Gadolinium is a very valuable contrast agent for MRI. It is administered in a bound form, and it is generally presumed that virtually all the Gd is eliminated from the body over a short period of time. However, evidence is growing that a small proportion of the Gd can be retained and the question is being raised as to whether this minor amount of residual Gd could in any way be harmful. This is the context in which the in vivo measurement of this residual Gd was developed. The system used is very nearly the same as that used for bone Pb, using the four-detector array. The spectral analysis obviously focuses on the Gd X-rays, rather than the Pb X-rays; we have also attempted to minimize the amount of tungsten associated with the source and the source collimator, because W K X-rays Compton scattered through about 180° raise the continuum level under the Gd X-rays and so worsen the detection limit.

What are the next steps in your research?

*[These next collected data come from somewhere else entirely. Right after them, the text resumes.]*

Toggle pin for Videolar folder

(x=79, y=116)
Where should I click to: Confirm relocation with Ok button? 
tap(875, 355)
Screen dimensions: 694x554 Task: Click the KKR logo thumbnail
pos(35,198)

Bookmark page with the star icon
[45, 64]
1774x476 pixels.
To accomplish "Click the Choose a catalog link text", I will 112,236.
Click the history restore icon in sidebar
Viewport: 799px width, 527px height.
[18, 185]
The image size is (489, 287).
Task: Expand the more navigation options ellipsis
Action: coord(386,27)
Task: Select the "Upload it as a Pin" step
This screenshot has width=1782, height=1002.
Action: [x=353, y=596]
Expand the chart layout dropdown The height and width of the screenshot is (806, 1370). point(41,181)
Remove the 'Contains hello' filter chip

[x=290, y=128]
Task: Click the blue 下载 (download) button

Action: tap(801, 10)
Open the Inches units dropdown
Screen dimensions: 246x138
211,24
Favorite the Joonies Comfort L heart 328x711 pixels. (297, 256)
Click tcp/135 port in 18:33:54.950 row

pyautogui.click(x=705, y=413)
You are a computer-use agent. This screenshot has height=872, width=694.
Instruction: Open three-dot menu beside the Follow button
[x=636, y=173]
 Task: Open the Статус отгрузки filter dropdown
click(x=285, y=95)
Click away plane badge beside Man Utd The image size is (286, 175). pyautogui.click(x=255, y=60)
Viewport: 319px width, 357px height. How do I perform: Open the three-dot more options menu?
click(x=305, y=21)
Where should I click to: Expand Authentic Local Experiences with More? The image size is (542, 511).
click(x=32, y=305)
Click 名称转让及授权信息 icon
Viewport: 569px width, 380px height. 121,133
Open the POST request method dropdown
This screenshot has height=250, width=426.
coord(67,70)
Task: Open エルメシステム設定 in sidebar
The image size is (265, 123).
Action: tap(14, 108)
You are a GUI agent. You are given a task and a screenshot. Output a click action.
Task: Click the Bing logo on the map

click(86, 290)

In terms of improving detection limit for Pb or Gd, we are exploring the ultrahigh-throughput pulse processing electronics that have been successfully used with silicon drift detectors, primarily at synchrotrons. There are challenges with using these electronics with the relatively large HpGe detectors needed for the 40–100 keV energy range, so we are actively working with the companies concerned to improve detector resolution while still being able to take advantage of the dramatically large count rate throughput that can be achieved.

In terms of applications, there is evidence that parameters that have been treated as fixed—such as the relationship between cumulative blood Pb and uptake of Pb into bone, or the half life governing the release of Pb from bone back into blood—may not be constant, but may depend on intensity of exposure or cumulative past exposure, or they may vary with a person’s age. This theory is controversial and does have potential public health consequences, so we wish to explore it further.

There is some evidence that levels of Sr in western people may be less than is best for their bone health, but there is also evidence that supplementing with Sr may have harmful side effects. Our data showed that bone Sr levels increased by at least 10 times, and as much as 100 times in people who were self supplementing, and this increase occurred during a relatively short period of up to four years. It is possible that this is too much, in too short a time, and too late—that is, the supplementation was done after the damage to bone had already been sustained. We would like to investigate the hypothesis that much more modest supplementation, administered very gradually and earlier in life, could help to diminish the prevalence of osteoporosis. This would be a multistep, multidisciplinary, and highly collaborative program of research.

We have only just begun to make Gd measurements. As well as trying to improve the detection limit, we need to find out how Gd retention varies with the type of contrast agent used, number of times administered, time since administration, and the varieties of health or disease of the people concerned.

References

1.    D.R. Chettle, Pramana–J. Phys. 76(2), 249–259 (2011).

2.    H. Moise, D.R. Chettle, and A. Pejovi´c-Mili´c, Physiol. Meas. 37, 429–441 (2016).

3.    M.L. Lord, F.E. McNeill, J.L. Gräfe, A.L. Galusha, P.J. Parsons, M.D. Noseworthy, L. Howard, and D.R. Chettle, Applied Radiation and Isotopes 120, 111–118 (2017).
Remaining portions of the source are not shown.